Targeting PI3K/AKT/mTOR and MAPK Signaling Pathways in Gastric Cancer

Abstract

Gastric cancer (GC) is the fourth leading cause of death worldwide, with more than 1 million cases diagnosed every year. Helicobacter pylori represents the main risk factor, being responsible for 78% of the cases. Increased amounts of salt, pickled food, red meat, alcohol, smoked food, and refined sugars negatively affect the stomach wall, contributing to GC development. Several gene mutations, including PIK3CA, TP53, ARID1A, CDH1, Ras, Raf, and ERBB3 are encountered in GC pathogenesis, leading to phosphatidylinositol 3-kinase (PI3K) protein kinase B (AKT)/mammalian target of rapamycin (mTOR)-PI3K/AKT/mTOR-and mitogen-activated protein kinase (MAPK) signaling pathway activation and promoting tumoral activity. Helicobacter pylori, growth factors, cytokines, hormones, and oxidative stress also activate both pathways, enhancing GC development. In clinical trials, promising results have come from monoclonal antibodies such as trastuzumab and ramucirumab. Dual inhibitors targeting the PI3K/AKT/mTOR and MAPK signaling pathways were used in vitro studies, also with promising results. The main aim of this review is to present GC incidence and risk factors and the dysregulations of the two protein kinase complexes together with their specific inhibitors.
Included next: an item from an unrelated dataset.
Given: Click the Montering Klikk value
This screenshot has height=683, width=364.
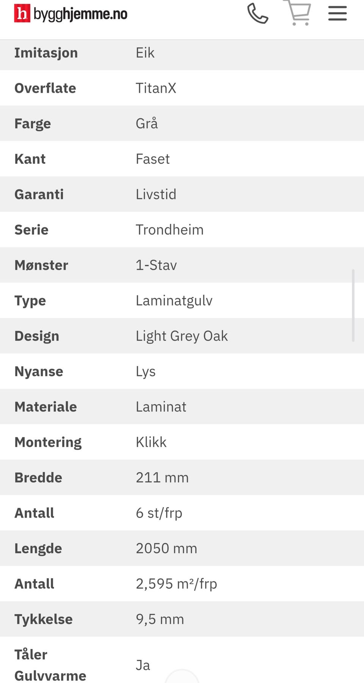Looking at the screenshot, I should click(151, 442).
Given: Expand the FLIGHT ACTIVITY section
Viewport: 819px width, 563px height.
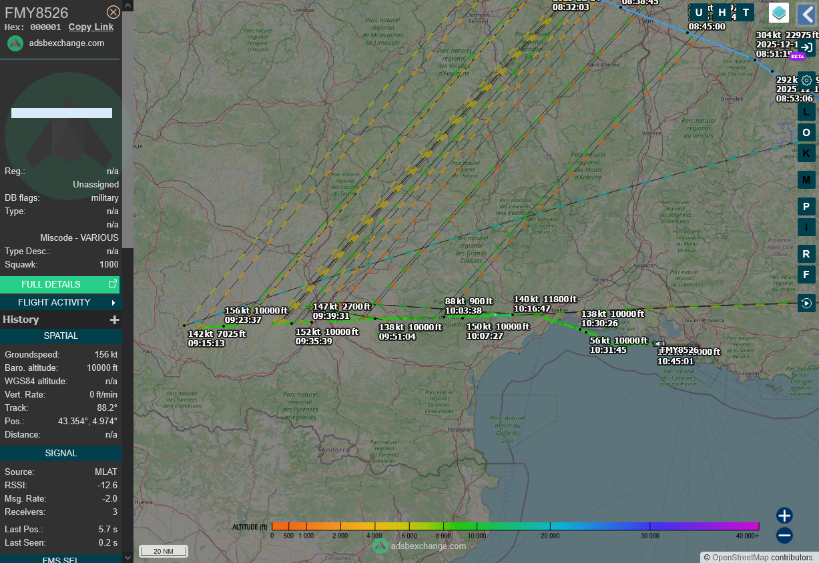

Keywords: MAPK; PI3K/AKT/mTOR; bacterial infection; dysregulation; gastric cancer; gene mutations; inhibitors.

Figure 1

Activation of PI3K/AKT/mTOR and MAPK signaling pathways. The binding of various growth factors, hormones, and cytokines to receptor tyrosine kinase (RTK) or G-protein-coupled receptors (GPCRs) leads to the activation of phosphatidylinositol 3-kinase (PI3K), which induces the phosphorylation of phosphatidylinositol (4,5)-bisphosphate (PIP2) to phosphatidylinositol (3,4,5)-triphosphate (PIP3), inducing protein kinase B (AKT) activation by phosphorylation by phosphoinositide-dependent kinase 1 (PDK1). Once activated, p-AKT activates other substrates by phosphorylation, such as the mammalian target of rapamycin (mTOR), glycogen synthase kinase-3 (GSK-3), the Forkhead box proteins (FoxOs) and c Adenosine monophosphate (cAMP) response binding protein (CREB). mTOR activates other proteins such as eukaryotic initiation factor binding protein 1 (4E-BP1) and ribosomal protein S6 kinase beta-1 (S6K), also known as p70S6 kinase. Mitogen-activated protein kinase (MAPK) complex activation starts with the formation of Ras-GTP from the inactive form Ras-GDP, which further activates the downstream substrates, including Raf, MAPK kinase (MAPKK or MEK), extracellular-signal-regulated kinases (ERK1/1), and c-jun N-terminal kinase or stress-activated protein kinase (JNK). In healthy cells, activation of these signaling pathways sustain the normal functions of the cells. Note: + denotes activation.

Figure 2

Phosphatidylinositol 3-kinase (PI3K) protein kinase B (AKT)/mammalian target of rapamycin (mTOR), PI3K/AKT/mTOR, and mitogen-activated protein kinase (MAPK) signaling pathway activation in gastric cancer (GC). Environmental factors, growth factors, genetic mutations, and infections with Helicobacter pylori and Epstein–Barr virus (EBV) activate both PI3K/AKT/mTOR and MAPK signaling pathways via receptor tyrosine kinases (RTKs). Further, PI3K is activated by phosphorylation, inducing the activation of AKT and downstream activation of other protein kinases such as the mammalian target of rapamycin (mTOR). In a similar manner, MAPK cascade is activated, and together with PI3K/AKT/mTOR, contributes to GC development, sustaining growth, survival, proliferation, angiogenesis, and metastasis. In clinical studies, several inhibitors of these protein kinases have been used. Therefore, PI3K, AKT, mTOR, MAPK kinase (MAPKK or MEK1/2), and human epithelial growth receptor 2 (HER2), showed different responses regarding the survival rate. Note: + denotes activation; − denotes inhibition.